La realidad es que te gustaría ser rubio, con ojos azules y eres moreno con
ojos negros”. Recordé entonces que este pensamiento era exactamente igual al
pensamiento sobre el dinero muy arraigado en mí: “El dicho de que el dinero no
da la felicidad es solo un slogan para que los pobres se conformen con su mala
suerte”.
De nuevo recordé las palabras de Ángel:
“Como decía Buda: Somos lo que pensamos. Es decir, que si piensas en el miedo
tendrás miedo y si piensas en la felicidad serás feliz”.
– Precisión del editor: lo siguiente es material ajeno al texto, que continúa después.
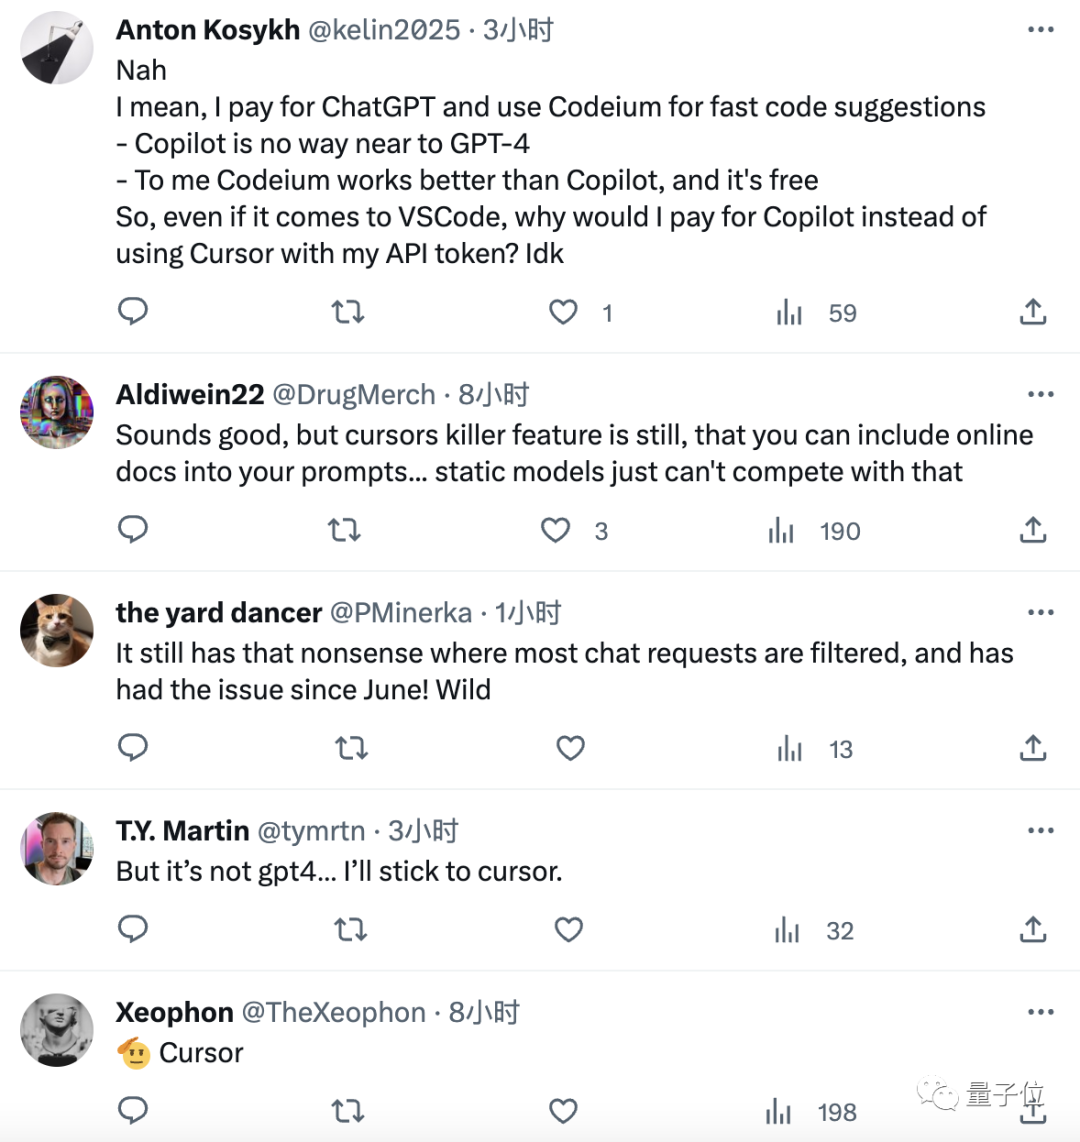View the like count on Aldiwein22's tweet
The height and width of the screenshot is (1142, 1080).
[x=602, y=531]
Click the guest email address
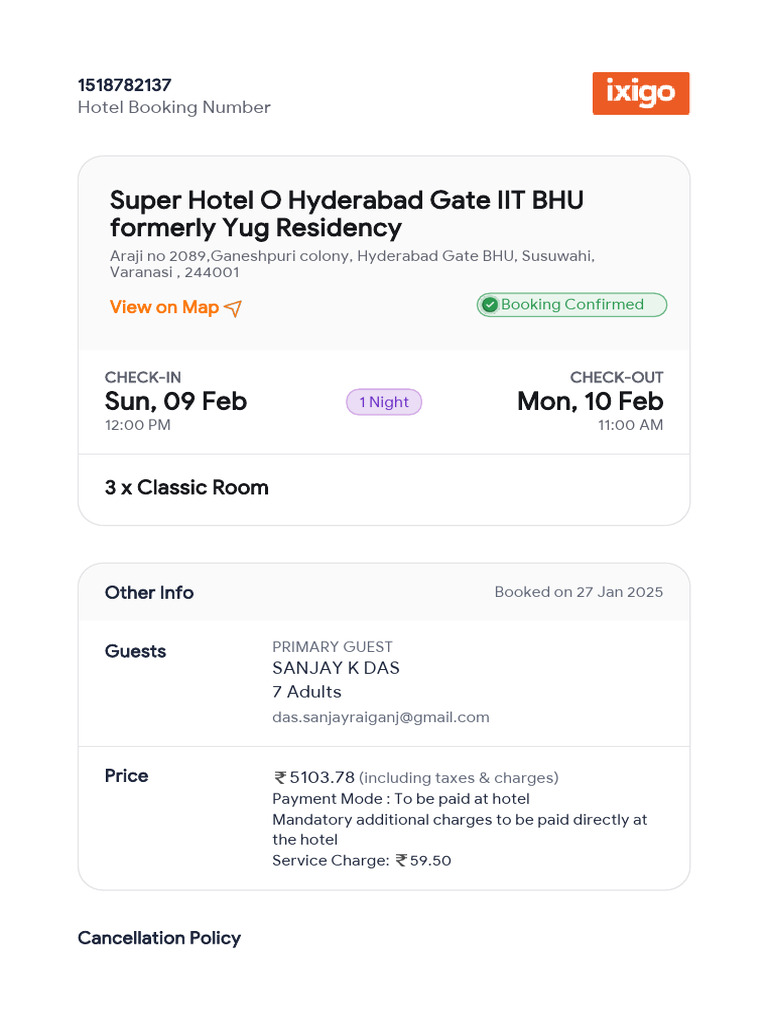 pos(380,717)
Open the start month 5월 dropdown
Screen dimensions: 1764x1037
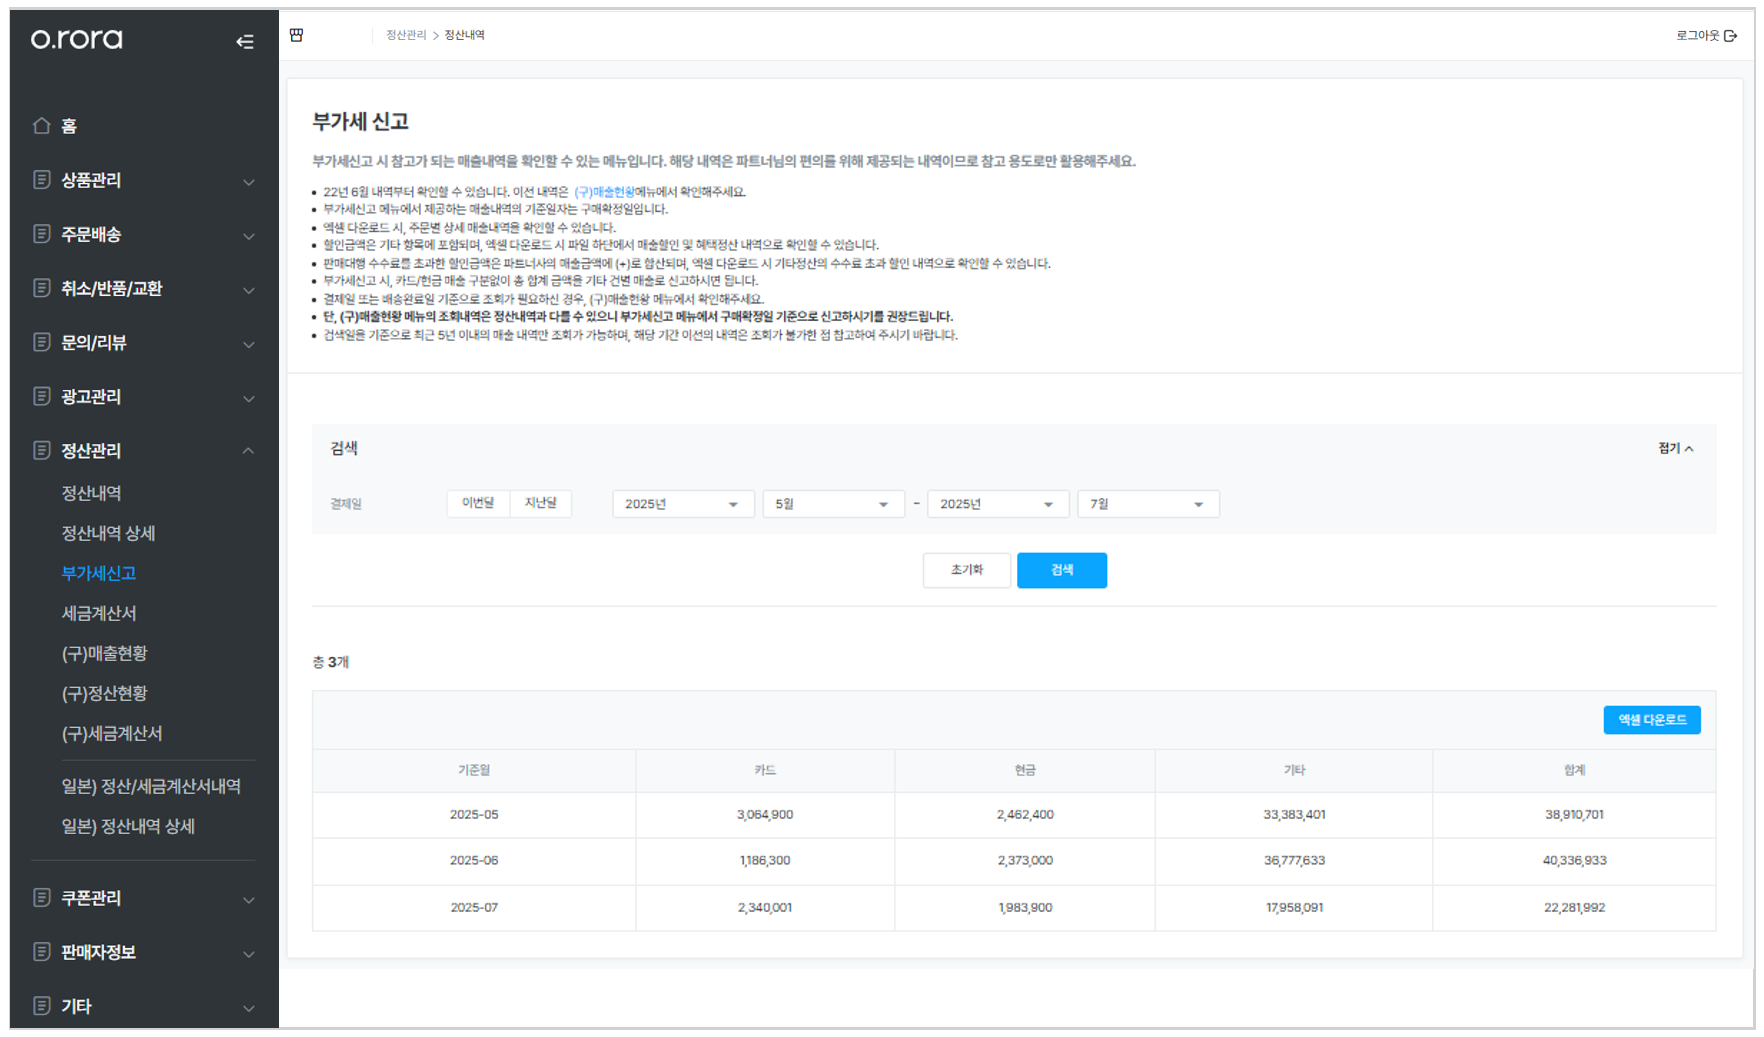(833, 504)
Ahora no solo lo entendía, sino que lo
estaba comprobando en mí mismo. Mi propio pensamiento me
estaba boicoteando, trataba de desequilibrarme y, bastantes veces, lo
conseguía. Debía permanecer muy atento y, una vez consciente del
pensamiento, poner la voluntad para cambiarlo. ¡Era un ingente trabajo!, porque
cuando menos lo esperaba ya estaba el pensamiento diciéndome muy bajito al
oído: “Ese que acaba de pasar es más alto que tú. La verdad es que no eres tan
alto”. Y cuando pasaba uno más bajito, se callaba, el muy…, a pesar de que
pasaban un buen número de personas más bajas que yo.
Me
preguntaba ¿por qué sería el pensamiento tan malvado?, ¿por qué solo llegaban
esos pensamientos malignos y no aparecía ningún pensamiento contrario, algo más
benévolo, sobre algo que me hiciera sentir bien?, ¿de dónde procedían? Si es
Dios quien habita en nuestro interior y no el demonio, todos los pensamientos
deberían ser positivos, creados por Él y, sin embargo, todos son negativos, como
si fuera el mismo Lucifer quien ocupara nuestro corazón.
Hasta
el momento no había sido consciente de lo perverso del pensamiento porque mi
actitud, cuando aparecía, era seguirle la corriente, darle conversación, seguir
sus normas y, así, parecía que nos llevábamos bien. Solo discutíamos de alguna
nimiedad, porque en las cuestiones importantes él guiaba y organizaba mi vida.